Louis seemed to prefer it that way. He had decided to launch the McGill Poetry Series with a volume of Leonard Cohen’s verse, to be published while its author was still in college. Since no one had enough money for the project, Louis adopted the stratagem of selling advance subscriptions, at $1 a book.
Even at that age, Leonard had an awkward grace that women found appealing and men unthreatening. He cultivated the lean and hungry look of someone who feeds on himself, but the corner of his mouth was always playing around some quip, some clever remark, to let you know that he did not take himself all that seriously. Caveat emptor, he warned the audience, his elegant way of saying: stay cool.
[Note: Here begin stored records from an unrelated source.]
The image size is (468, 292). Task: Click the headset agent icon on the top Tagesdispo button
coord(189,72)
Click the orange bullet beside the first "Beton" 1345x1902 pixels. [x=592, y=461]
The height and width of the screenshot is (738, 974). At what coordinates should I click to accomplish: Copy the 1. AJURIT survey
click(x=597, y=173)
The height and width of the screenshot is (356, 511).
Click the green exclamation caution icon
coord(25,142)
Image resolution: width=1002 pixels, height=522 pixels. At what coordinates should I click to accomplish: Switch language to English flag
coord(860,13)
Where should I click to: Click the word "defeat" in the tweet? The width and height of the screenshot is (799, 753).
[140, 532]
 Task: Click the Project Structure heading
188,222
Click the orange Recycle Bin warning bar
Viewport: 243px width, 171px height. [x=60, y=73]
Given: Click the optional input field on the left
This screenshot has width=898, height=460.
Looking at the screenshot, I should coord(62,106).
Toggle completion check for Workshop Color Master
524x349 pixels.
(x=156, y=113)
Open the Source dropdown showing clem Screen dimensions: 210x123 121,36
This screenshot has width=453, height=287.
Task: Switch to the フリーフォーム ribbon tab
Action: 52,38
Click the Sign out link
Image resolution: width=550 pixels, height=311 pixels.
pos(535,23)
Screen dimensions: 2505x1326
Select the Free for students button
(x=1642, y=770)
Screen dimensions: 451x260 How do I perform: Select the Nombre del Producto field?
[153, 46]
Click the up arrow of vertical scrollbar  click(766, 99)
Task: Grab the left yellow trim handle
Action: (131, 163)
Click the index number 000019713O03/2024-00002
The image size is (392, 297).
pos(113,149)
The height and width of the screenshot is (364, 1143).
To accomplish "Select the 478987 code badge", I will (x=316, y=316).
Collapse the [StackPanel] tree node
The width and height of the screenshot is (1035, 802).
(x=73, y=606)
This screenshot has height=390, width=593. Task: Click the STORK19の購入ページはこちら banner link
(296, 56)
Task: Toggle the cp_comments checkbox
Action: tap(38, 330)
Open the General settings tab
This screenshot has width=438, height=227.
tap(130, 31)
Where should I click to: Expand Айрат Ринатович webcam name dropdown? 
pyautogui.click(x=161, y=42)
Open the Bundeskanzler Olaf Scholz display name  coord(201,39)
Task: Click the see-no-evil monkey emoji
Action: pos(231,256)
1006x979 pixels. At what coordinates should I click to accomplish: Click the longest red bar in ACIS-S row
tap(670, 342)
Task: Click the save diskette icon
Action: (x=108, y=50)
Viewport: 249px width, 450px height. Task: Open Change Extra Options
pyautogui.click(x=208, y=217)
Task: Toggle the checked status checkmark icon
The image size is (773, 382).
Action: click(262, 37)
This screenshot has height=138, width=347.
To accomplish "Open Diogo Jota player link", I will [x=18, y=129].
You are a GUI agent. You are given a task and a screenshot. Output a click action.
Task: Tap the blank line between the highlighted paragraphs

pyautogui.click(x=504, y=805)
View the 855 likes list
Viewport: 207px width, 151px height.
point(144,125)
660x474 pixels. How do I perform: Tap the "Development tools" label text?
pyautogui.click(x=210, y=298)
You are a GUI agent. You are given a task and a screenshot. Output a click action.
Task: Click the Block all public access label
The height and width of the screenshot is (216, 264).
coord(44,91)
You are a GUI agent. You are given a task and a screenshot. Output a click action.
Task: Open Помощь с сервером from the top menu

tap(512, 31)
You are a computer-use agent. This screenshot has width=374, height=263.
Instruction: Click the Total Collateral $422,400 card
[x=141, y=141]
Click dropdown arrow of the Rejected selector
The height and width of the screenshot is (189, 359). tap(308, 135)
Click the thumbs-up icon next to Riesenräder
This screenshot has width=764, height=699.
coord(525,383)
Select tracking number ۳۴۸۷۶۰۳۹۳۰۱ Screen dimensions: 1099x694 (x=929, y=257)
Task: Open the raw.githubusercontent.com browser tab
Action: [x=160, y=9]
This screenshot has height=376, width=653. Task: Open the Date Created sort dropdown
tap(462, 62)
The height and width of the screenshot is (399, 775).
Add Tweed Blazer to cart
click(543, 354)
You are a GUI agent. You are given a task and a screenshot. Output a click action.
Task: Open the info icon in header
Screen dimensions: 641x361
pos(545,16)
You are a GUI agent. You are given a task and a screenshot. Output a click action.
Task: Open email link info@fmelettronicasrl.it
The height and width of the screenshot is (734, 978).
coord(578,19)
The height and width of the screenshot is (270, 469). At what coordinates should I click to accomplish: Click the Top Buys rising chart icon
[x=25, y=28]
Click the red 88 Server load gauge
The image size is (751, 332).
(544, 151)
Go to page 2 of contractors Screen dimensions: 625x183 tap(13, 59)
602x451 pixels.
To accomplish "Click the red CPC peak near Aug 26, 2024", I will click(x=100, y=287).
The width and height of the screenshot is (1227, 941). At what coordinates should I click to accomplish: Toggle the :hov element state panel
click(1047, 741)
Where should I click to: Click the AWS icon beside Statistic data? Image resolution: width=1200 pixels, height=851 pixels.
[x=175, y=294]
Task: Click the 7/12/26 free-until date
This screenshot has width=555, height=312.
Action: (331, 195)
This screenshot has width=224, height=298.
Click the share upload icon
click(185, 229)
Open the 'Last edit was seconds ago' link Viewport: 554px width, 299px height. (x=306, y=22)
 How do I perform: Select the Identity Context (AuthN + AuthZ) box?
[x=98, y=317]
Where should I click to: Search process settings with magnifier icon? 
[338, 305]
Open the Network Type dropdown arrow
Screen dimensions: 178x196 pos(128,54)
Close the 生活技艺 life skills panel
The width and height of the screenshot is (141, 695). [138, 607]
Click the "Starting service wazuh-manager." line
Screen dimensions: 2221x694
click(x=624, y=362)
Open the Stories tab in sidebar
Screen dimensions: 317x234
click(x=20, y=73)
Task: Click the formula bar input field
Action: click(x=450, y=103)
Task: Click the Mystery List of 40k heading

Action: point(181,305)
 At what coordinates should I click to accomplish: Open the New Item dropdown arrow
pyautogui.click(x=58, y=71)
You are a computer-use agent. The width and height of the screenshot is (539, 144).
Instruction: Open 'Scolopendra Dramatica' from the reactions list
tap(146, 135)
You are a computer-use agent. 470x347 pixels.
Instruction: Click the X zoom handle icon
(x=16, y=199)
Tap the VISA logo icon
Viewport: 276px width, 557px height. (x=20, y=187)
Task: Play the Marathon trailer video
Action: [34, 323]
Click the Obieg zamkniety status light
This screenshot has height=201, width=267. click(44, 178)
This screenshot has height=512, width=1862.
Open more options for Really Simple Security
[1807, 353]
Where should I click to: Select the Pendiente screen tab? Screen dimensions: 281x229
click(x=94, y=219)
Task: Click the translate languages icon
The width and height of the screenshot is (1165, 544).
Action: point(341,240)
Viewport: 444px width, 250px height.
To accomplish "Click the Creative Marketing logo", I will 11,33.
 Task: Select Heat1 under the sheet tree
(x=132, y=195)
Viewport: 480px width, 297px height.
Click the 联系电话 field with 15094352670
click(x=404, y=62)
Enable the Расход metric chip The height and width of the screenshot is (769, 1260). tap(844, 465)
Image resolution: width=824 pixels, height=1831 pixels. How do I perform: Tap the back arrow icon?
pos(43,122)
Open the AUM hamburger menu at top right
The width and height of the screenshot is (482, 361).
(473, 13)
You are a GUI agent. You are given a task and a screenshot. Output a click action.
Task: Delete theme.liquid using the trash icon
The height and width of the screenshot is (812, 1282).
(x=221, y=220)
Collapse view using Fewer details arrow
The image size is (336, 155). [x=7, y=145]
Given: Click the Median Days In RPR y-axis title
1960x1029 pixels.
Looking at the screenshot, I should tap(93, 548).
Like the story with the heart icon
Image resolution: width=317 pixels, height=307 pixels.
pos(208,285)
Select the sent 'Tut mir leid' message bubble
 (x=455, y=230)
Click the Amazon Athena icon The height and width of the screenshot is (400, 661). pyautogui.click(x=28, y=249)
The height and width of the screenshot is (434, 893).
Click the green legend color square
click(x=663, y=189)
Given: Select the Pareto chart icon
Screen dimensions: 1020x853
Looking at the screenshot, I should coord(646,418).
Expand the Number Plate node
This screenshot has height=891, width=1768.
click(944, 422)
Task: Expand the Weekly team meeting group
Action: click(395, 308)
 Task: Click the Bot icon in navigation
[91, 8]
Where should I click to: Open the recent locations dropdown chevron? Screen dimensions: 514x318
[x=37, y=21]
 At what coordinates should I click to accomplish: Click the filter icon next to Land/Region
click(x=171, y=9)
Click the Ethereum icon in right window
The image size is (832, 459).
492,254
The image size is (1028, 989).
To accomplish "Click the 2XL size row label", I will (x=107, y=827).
Once Leonard started recording for the big companies and doing European tours, he used to say that he had gotten caught between two critical establishments, the literary people accusing him of selling out because he was making money in the rock world, the rock critics suggesting that he did not know or care enough about music, “that my tunes are very limited, as though I couldn’t work in an augmented chord if I thought it was needed.” One would have thought the opposite—that stardom protected Leonard from the insularity of the poetry world, while his higher literary standards won him the awe of music critics accustomed to thinner gruel.
He was already celebrated by the time I knew him at college…he bore the trace of a wound, the aura of a lover, the mantle of the artist.
They (the poems) were hauntingly elegant, as though a noble son had fallen in among tradesfolk while retaining the language of a softer ancestry… Never obscuring his Jewish origins, this priest of poetry was simultaneously also privy to the sacred teachings of other poet-gods and their anointed singers — Greeks, Romans, and Christians.
Leonard enlarged my sense of the here and now. His poems were heavy with loss in a way that made the present more valuable, the small experience more fragile and precious. I think I remember each and every time I spent with him, as if the moment itself were a poem I had to learn by heart.
He was clever, shrewd, even a little sly, with a satirist’s critical intelligence…. In Leonard’s presence I always felt alert as though I had joined a hunter on the trail. No one else I knew took so much license in speaking the truth.
About this hunger for literature, Leonard Cohen was to write a few years later that Canadians were “desperate for a Keats.” Not true in my case. I was desperate for a Cohen. I bet on him as a racehorse, prayed for him as for an angel. His confidence and his talent were such that I accorded to him the highest hopes, certain that he would become the guardian truth-teller of my generation. He knew the heart’s stubborn way of drawing you toward pain. Sometimes in the evening, putting on music — not Mozart, but Cohen — so sweet a sorrow I could have drifted out the open window on a moonbeam to join his legion of war-torn lovers…
Leonard turned our awkward and dangerously prolonged adolescence into a languorous, almost enviable, season of longing…. This was at once the gift and limitation of his verse. He remained the voice of our teens, deepening with the years…
He concentrated programmatically on the first-person singular and cultivated an attitude of philosophical indifference, as though by opposing politics altogether he could avoid having to take sides.
I often wince at my burlap prose beside Cohen’s silken lyrics. But then, I also have regrets about him, who cast himself as love’s solitary survivor so that he would not have to bear the weight of his and my lonely community, or of the tattered culture that belongs to us all.